**Extracted information**
::::::

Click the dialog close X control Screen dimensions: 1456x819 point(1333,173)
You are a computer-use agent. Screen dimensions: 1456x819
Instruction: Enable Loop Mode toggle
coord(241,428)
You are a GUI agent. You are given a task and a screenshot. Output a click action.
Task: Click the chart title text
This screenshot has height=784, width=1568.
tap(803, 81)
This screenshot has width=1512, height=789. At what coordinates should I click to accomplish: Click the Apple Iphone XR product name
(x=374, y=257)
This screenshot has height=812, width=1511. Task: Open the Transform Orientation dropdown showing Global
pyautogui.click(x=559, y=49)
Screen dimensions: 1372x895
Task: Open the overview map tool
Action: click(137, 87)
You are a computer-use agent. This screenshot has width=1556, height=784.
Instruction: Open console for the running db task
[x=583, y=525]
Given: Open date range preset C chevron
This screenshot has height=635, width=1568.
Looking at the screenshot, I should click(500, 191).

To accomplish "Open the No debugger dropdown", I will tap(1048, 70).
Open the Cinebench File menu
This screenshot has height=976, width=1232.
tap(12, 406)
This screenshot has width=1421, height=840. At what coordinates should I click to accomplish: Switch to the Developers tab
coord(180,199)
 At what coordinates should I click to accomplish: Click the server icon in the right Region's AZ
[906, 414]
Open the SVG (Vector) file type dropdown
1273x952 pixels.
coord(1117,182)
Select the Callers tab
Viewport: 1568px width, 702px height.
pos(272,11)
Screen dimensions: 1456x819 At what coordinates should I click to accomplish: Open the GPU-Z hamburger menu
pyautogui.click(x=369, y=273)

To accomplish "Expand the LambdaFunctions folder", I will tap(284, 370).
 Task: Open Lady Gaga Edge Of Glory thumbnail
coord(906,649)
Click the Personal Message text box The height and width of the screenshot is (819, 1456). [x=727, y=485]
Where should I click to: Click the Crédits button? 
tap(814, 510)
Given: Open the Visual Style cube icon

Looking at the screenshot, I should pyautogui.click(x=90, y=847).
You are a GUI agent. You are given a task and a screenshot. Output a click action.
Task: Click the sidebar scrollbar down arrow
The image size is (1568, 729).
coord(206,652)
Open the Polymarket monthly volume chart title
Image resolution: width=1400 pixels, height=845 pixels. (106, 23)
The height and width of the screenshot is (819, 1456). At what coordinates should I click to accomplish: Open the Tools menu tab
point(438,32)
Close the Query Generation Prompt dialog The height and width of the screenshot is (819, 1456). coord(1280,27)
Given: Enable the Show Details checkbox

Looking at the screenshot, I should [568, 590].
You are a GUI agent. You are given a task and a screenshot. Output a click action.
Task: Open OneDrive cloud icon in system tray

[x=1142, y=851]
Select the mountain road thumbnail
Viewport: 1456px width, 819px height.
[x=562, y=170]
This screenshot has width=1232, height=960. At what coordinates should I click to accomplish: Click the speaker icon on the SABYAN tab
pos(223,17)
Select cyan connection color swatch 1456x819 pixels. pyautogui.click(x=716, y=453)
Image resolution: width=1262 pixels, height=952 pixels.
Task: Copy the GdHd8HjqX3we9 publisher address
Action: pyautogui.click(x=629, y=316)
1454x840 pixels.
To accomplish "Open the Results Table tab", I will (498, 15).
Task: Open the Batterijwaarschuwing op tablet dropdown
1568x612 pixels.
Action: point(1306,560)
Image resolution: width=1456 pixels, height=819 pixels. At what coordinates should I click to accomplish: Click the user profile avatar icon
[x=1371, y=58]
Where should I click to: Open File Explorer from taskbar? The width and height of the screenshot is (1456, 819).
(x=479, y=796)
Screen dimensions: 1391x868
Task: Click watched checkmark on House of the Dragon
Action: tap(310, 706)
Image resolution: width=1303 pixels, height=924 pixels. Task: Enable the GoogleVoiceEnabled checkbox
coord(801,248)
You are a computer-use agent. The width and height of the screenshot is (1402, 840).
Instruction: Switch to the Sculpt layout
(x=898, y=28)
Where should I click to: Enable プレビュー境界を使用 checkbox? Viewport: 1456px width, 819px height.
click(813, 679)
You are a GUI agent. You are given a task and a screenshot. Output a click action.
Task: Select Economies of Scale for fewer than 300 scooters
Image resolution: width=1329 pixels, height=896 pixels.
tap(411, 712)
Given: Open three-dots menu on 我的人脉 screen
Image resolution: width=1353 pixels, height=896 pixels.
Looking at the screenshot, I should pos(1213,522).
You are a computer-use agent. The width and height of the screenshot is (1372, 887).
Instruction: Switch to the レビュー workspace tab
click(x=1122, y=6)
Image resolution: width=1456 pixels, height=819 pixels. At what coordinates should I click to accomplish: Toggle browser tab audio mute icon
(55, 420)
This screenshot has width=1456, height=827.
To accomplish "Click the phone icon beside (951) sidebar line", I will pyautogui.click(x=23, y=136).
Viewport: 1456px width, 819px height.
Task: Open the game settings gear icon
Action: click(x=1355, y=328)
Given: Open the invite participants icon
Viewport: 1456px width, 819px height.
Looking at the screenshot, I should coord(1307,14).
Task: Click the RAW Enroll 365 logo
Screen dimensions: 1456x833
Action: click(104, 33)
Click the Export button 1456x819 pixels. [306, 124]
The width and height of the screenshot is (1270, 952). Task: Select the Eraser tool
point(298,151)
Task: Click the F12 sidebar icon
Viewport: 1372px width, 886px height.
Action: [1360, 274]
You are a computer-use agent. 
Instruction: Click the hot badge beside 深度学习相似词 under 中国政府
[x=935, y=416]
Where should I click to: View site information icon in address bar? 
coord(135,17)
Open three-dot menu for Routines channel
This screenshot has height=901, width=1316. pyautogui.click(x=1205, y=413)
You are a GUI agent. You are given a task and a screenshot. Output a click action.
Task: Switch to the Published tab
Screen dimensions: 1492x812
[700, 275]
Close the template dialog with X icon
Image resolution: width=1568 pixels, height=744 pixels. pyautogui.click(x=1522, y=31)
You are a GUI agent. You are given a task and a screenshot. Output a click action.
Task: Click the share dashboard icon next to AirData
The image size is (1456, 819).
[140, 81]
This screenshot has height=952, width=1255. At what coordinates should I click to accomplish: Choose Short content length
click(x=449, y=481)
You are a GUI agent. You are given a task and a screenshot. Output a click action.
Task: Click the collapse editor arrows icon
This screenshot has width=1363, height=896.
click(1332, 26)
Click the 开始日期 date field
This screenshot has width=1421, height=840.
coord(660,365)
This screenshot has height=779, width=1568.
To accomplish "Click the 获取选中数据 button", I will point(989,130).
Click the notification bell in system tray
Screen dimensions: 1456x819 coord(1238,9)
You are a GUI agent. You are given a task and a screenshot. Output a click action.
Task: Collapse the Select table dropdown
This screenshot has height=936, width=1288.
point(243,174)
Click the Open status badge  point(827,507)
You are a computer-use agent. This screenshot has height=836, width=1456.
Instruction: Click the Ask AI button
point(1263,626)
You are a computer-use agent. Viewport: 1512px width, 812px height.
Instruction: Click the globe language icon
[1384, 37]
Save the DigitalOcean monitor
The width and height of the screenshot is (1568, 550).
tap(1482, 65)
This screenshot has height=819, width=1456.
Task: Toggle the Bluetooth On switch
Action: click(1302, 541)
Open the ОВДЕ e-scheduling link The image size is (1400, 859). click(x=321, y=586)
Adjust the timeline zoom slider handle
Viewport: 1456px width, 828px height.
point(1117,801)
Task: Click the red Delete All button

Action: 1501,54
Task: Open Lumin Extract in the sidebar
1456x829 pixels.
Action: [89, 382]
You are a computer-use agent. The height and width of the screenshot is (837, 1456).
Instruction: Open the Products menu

::::::

Give back the entire listing above, matching every line exactly.

Click the dialog close X control Screen dimensions: 1456x819 point(1333,173)
You are a computer-use agent. Screen dimensions: 1456x819
Instruction: Enable Loop Mode toggle
coord(241,428)
You are a GUI agent. You are given a task and a screenshot. Output a click action.
Task: Click the chart title text
This screenshot has height=784, width=1568.
tap(803, 81)
This screenshot has width=1512, height=789. At what coordinates should I click to accomplish: Click the Apple Iphone XR product name
(x=374, y=257)
This screenshot has height=812, width=1511. Task: Open the Transform Orientation dropdown showing Global
pyautogui.click(x=559, y=49)
Screen dimensions: 1372x895
Task: Open the overview map tool
Action: click(137, 87)
You are a computer-use agent. This screenshot has width=1556, height=784.
Instruction: Open console for the running db task
[x=583, y=525]
Given: Open date range preset C chevron
This screenshot has height=635, width=1568.
Looking at the screenshot, I should click(500, 191).

To accomplish "Open the No debugger dropdown", I will tap(1048, 70).
Open the Cinebench File menu
This screenshot has height=976, width=1232.
tap(12, 406)
This screenshot has width=1421, height=840. At what coordinates should I click to accomplish: Switch to the Developers tab
coord(180,199)
 At what coordinates should I click to accomplish: Click the server icon in the right Region's AZ
[906, 414]
Open the SVG (Vector) file type dropdown
1273x952 pixels.
coord(1117,182)
Select the Callers tab
Viewport: 1568px width, 702px height.
pos(272,11)
Screen dimensions: 1456x819 At what coordinates should I click to accomplish: Open the GPU-Z hamburger menu
pyautogui.click(x=369, y=273)

To accomplish "Expand the LambdaFunctions folder", I will tap(284, 370).
 Task: Open Lady Gaga Edge Of Glory thumbnail
coord(906,649)
Click the Personal Message text box The height and width of the screenshot is (819, 1456). [x=727, y=485]
Where should I click to: Click the Crédits button? 
tap(814, 510)
Given: Open the Visual Style cube icon

Looking at the screenshot, I should pyautogui.click(x=90, y=847).
You are a GUI agent. You are given a task and a screenshot. Output a click action.
Task: Click the sidebar scrollbar down arrow
The image size is (1568, 729).
coord(206,652)
Open the Polymarket monthly volume chart title
Image resolution: width=1400 pixels, height=845 pixels. (106, 23)
The height and width of the screenshot is (819, 1456). At what coordinates should I click to accomplish: Open the Tools menu tab
point(438,32)
Close the Query Generation Prompt dialog The height and width of the screenshot is (819, 1456). coord(1280,27)
Given: Enable the Show Details checkbox

Looking at the screenshot, I should [568, 590].
You are a GUI agent. You are given a task and a screenshot. Output a click action.
Task: Open OneDrive cloud icon in system tray

[x=1142, y=851]
Select the mountain road thumbnail
Viewport: 1456px width, 819px height.
[x=562, y=170]
This screenshot has width=1232, height=960. At what coordinates should I click to accomplish: Click the speaker icon on the SABYAN tab
pos(223,17)
Select cyan connection color swatch 1456x819 pixels. pyautogui.click(x=716, y=453)
Image resolution: width=1262 pixels, height=952 pixels.
Task: Copy the GdHd8HjqX3we9 publisher address
Action: pyautogui.click(x=629, y=316)
1454x840 pixels.
To accomplish "Open the Results Table tab", I will (498, 15).
Task: Open the Batterijwaarschuwing op tablet dropdown
1568x612 pixels.
Action: point(1306,560)
Image resolution: width=1456 pixels, height=819 pixels. At what coordinates should I click to accomplish: Click the user profile avatar icon
[x=1371, y=58]
Where should I click to: Open File Explorer from taskbar? The width and height of the screenshot is (1456, 819).
(x=479, y=796)
Screen dimensions: 1391x868
Task: Click watched checkmark on House of the Dragon
Action: tap(310, 706)
Image resolution: width=1303 pixels, height=924 pixels. Task: Enable the GoogleVoiceEnabled checkbox
coord(801,248)
You are a computer-use agent. The width and height of the screenshot is (1402, 840).
Instruction: Switch to the Sculpt layout
(x=898, y=28)
Where should I click to: Enable プレビュー境界を使用 checkbox? Viewport: 1456px width, 819px height.
click(813, 679)
You are a GUI agent. You are given a task and a screenshot. Output a click action.
Task: Select Economies of Scale for fewer than 300 scooters
Image resolution: width=1329 pixels, height=896 pixels.
tap(411, 712)
Given: Open three-dots menu on 我的人脉 screen
Image resolution: width=1353 pixels, height=896 pixels.
Looking at the screenshot, I should pos(1213,522).
You are a computer-use agent. The width and height of the screenshot is (1372, 887).
Instruction: Switch to the レビュー workspace tab
click(x=1122, y=6)
Image resolution: width=1456 pixels, height=819 pixels. At what coordinates should I click to accomplish: Toggle browser tab audio mute icon
(55, 420)
This screenshot has width=1456, height=827.
To accomplish "Click the phone icon beside (951) sidebar line", I will pyautogui.click(x=23, y=136).
Viewport: 1456px width, 819px height.
Task: Open the game settings gear icon
Action: click(x=1355, y=328)
Given: Open the invite participants icon
Viewport: 1456px width, 819px height.
Looking at the screenshot, I should coord(1307,14).
Task: Click the RAW Enroll 365 logo
Screen dimensions: 1456x833
Action: click(104, 33)
Click the Export button 1456x819 pixels. [306, 124]
The width and height of the screenshot is (1270, 952). Task: Select the Eraser tool
point(298,151)
Task: Click the F12 sidebar icon
Viewport: 1372px width, 886px height.
Action: [1360, 274]
You are a computer-use agent. 
Instruction: Click the hot badge beside 深度学习相似词 under 中国政府
[x=935, y=416]
Where should I click to: View site information icon in address bar? 
coord(135,17)
Open three-dot menu for Routines channel
This screenshot has height=901, width=1316. pyautogui.click(x=1205, y=413)
You are a GUI agent. You are given a task and a screenshot. Output a click action.
Task: Switch to the Published tab
Screen dimensions: 1492x812
[700, 275]
Close the template dialog with X icon
Image resolution: width=1568 pixels, height=744 pixels. pyautogui.click(x=1522, y=31)
You are a GUI agent. You are given a task and a screenshot. Output a click action.
Task: Click the share dashboard icon next to AirData
The image size is (1456, 819).
[140, 81]
This screenshot has height=952, width=1255. At what coordinates should I click to accomplish: Choose Short content length
click(x=449, y=481)
You are a GUI agent. You are given a task and a screenshot. Output a click action.
Task: Click the collapse editor arrows icon
This screenshot has width=1363, height=896.
click(1332, 26)
Click the 开始日期 date field
This screenshot has width=1421, height=840.
coord(660,365)
This screenshot has height=779, width=1568.
To accomplish "Click the 获取选中数据 button", I will point(989,130).
Click the notification bell in system tray
Screen dimensions: 1456x819 coord(1238,9)
You are a GUI agent. You are given a task and a screenshot. Output a click action.
Task: Collapse the Select table dropdown
This screenshot has height=936, width=1288.
point(243,174)
Click the Open status badge  point(827,507)
You are a computer-use agent. This screenshot has height=836, width=1456.
Instruction: Click the Ask AI button
point(1263,626)
You are a computer-use agent. Viewport: 1512px width, 812px height.
Instruction: Click the globe language icon
[1384, 37]
Save the DigitalOcean monitor
The width and height of the screenshot is (1568, 550).
tap(1482, 65)
This screenshot has height=819, width=1456.
Task: Toggle the Bluetooth On switch
Action: click(1302, 541)
Open the ОВДЕ e-scheduling link The image size is (1400, 859). click(x=321, y=586)
Adjust the timeline zoom slider handle
Viewport: 1456px width, 828px height.
point(1117,801)
Task: Click the red Delete All button

Action: 1501,54
Task: Open Lumin Extract in the sidebar
1456x829 pixels.
Action: [89, 382]
You are a computer-use agent. The height and width of the screenshot is (837, 1456).
Instruction: Open the Products menu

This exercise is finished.